A greedy algorithm for learning pilot ratings from helicopter shipboard dynamic interface tests

In a real world pattern recognition application a user cannot assess the performance of a classifier on an unlabeled data set. Classifiers cannot give their best performance because they require user-controlled parameters. As a Solution, a Sequential Function Approximation (SFA) method has been' developed for classification that determines the values of the control parameters during learning. In this dissertation, experiments were carried out on real world data sets where SFA, using only the training subset, had comparable performance to a number of other popular classification schemes whose user-defined parameters were optimized utilizing the entire data set. By the statistical significance of the results it was concluded at 95% confidence that the performance of SFA will be equivalent or significantly better than those of the other popular classification tools.
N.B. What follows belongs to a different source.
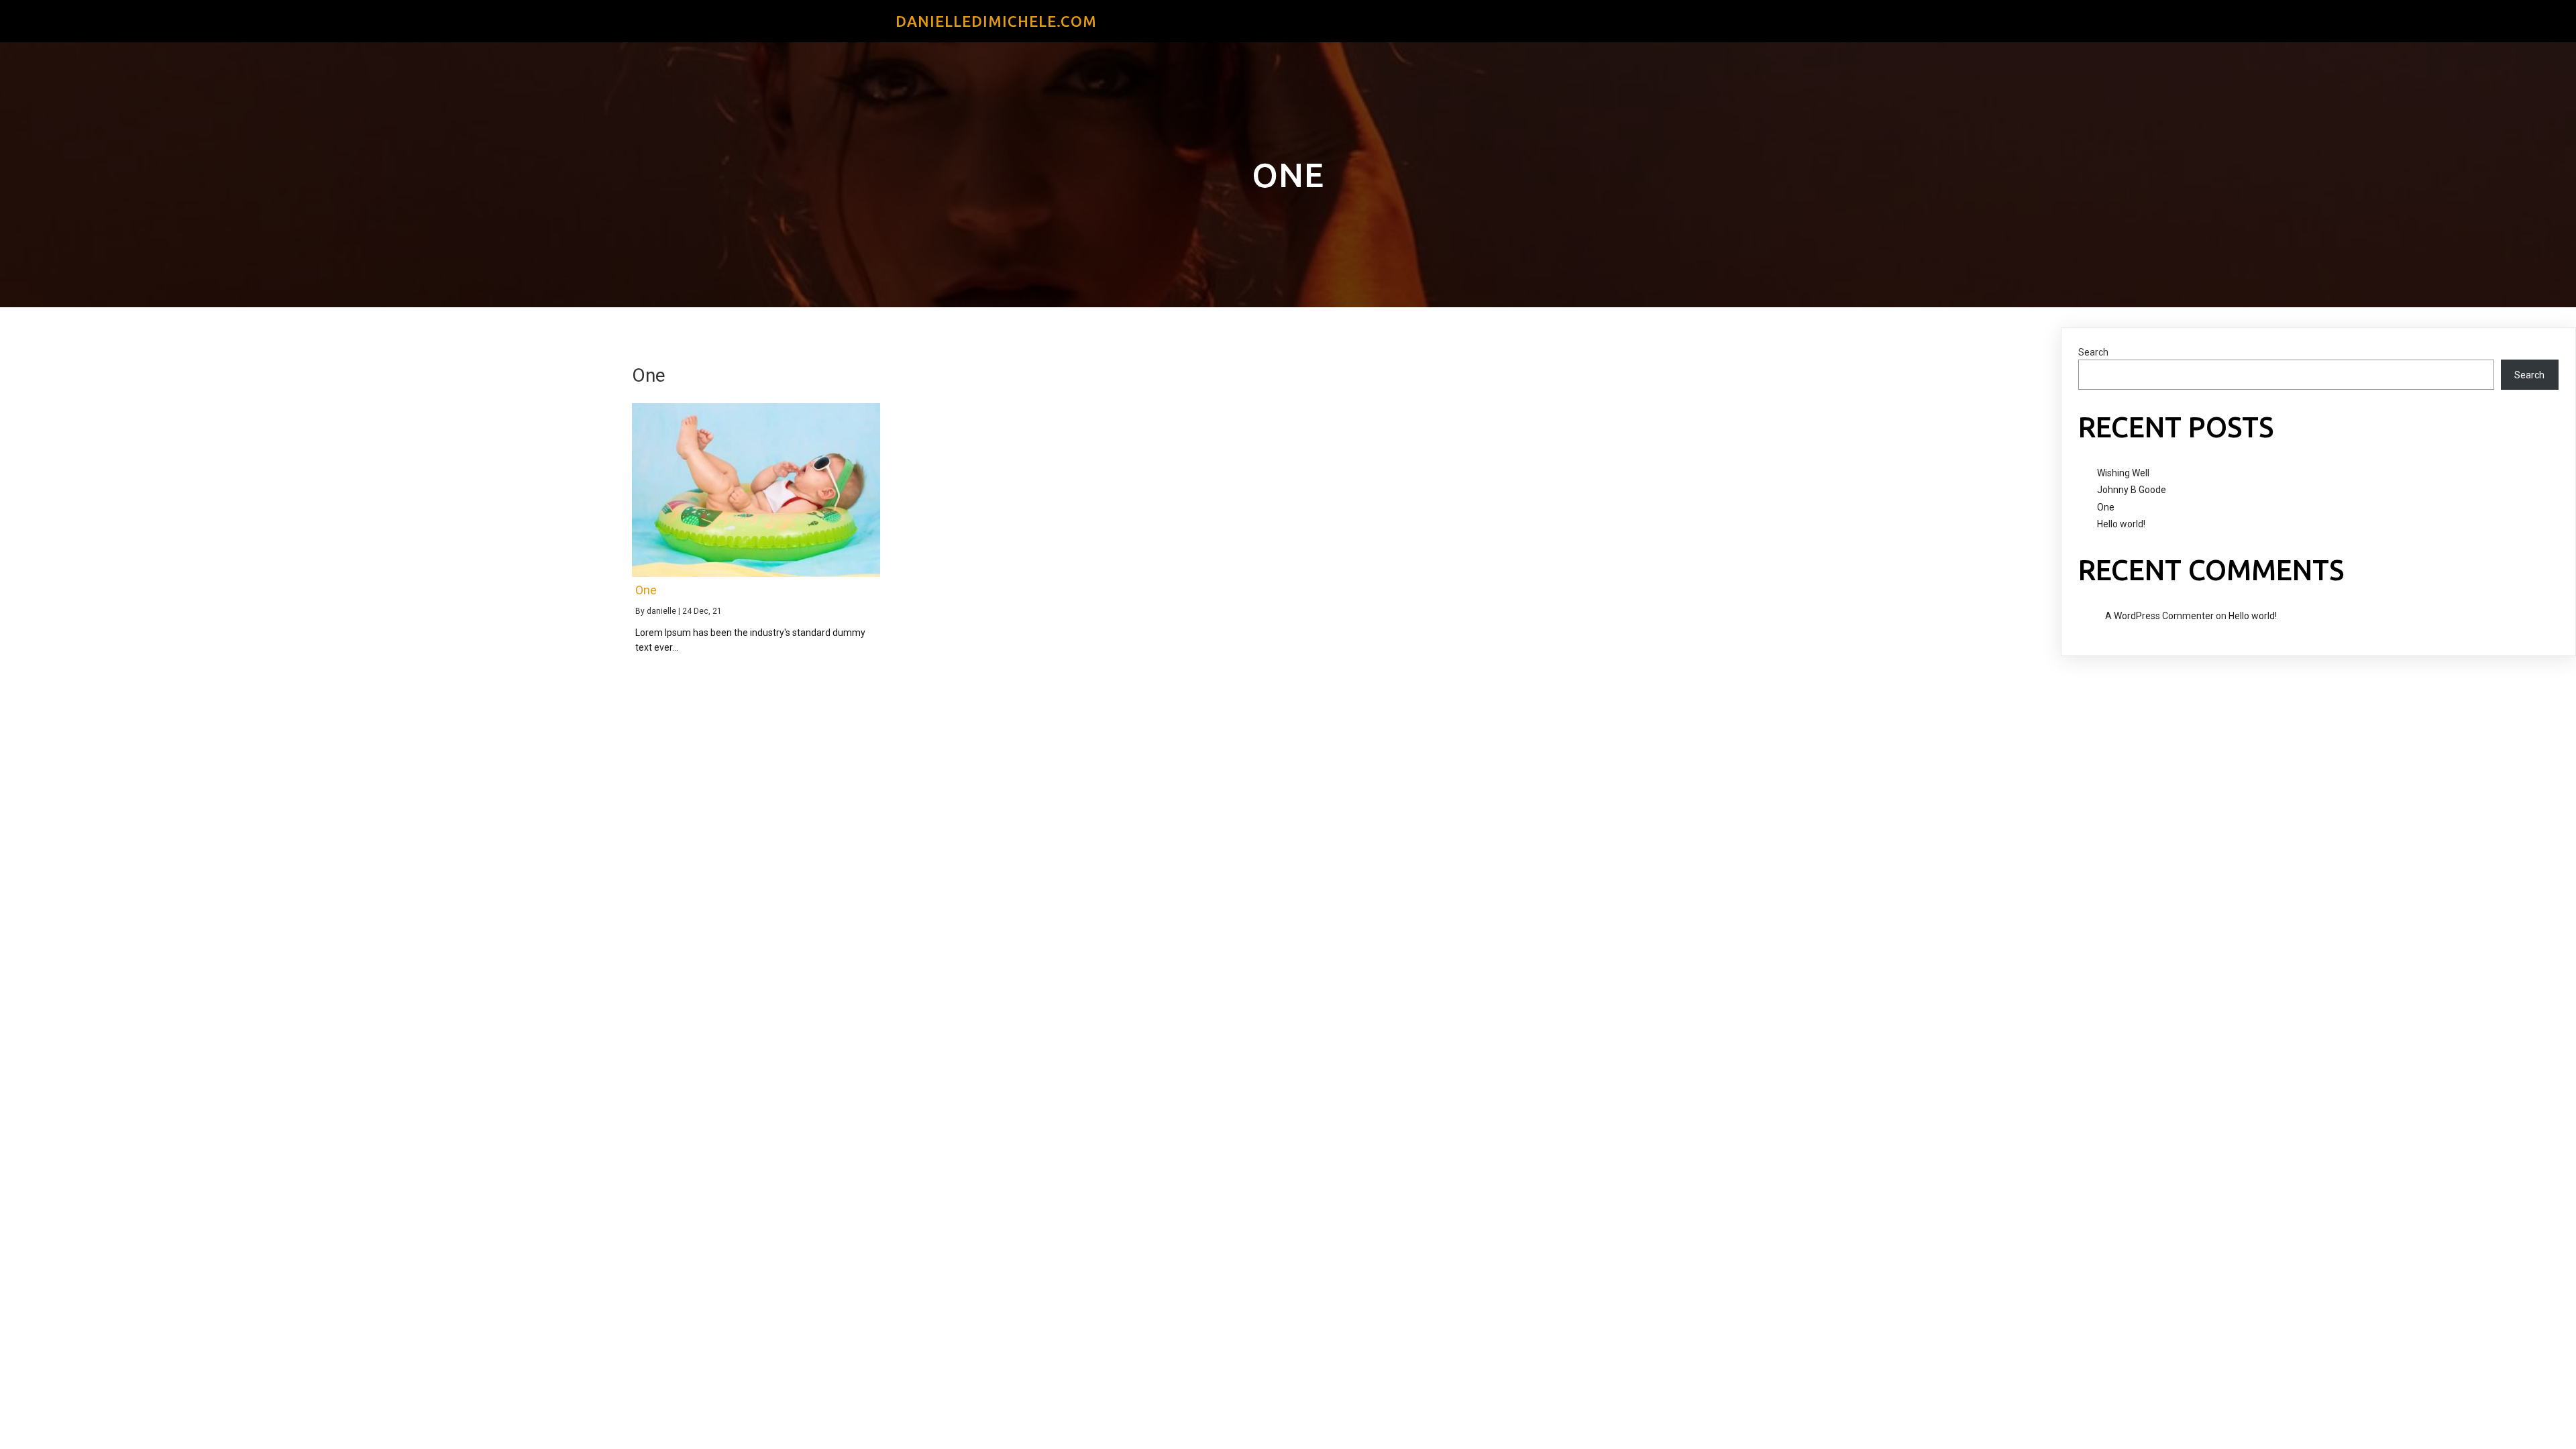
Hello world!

After establishing SFA as a proper classification tool in this dissertation, it is applied to a US Navy flight test problem. The current problem at hand is to predict pilot ratings from HH-60H Sea-Hawk helicopters based on 369 at sea take-off and landing DI tests. Least significant inputs with respect to classification were pointed out with the potential of accelerating through the DI test matrix. And finally an effort was made to give the DI test pilots an estimate of how many tests were necessary to be conducted before generating enough data for the SFA classification tool to satisfactorily learn.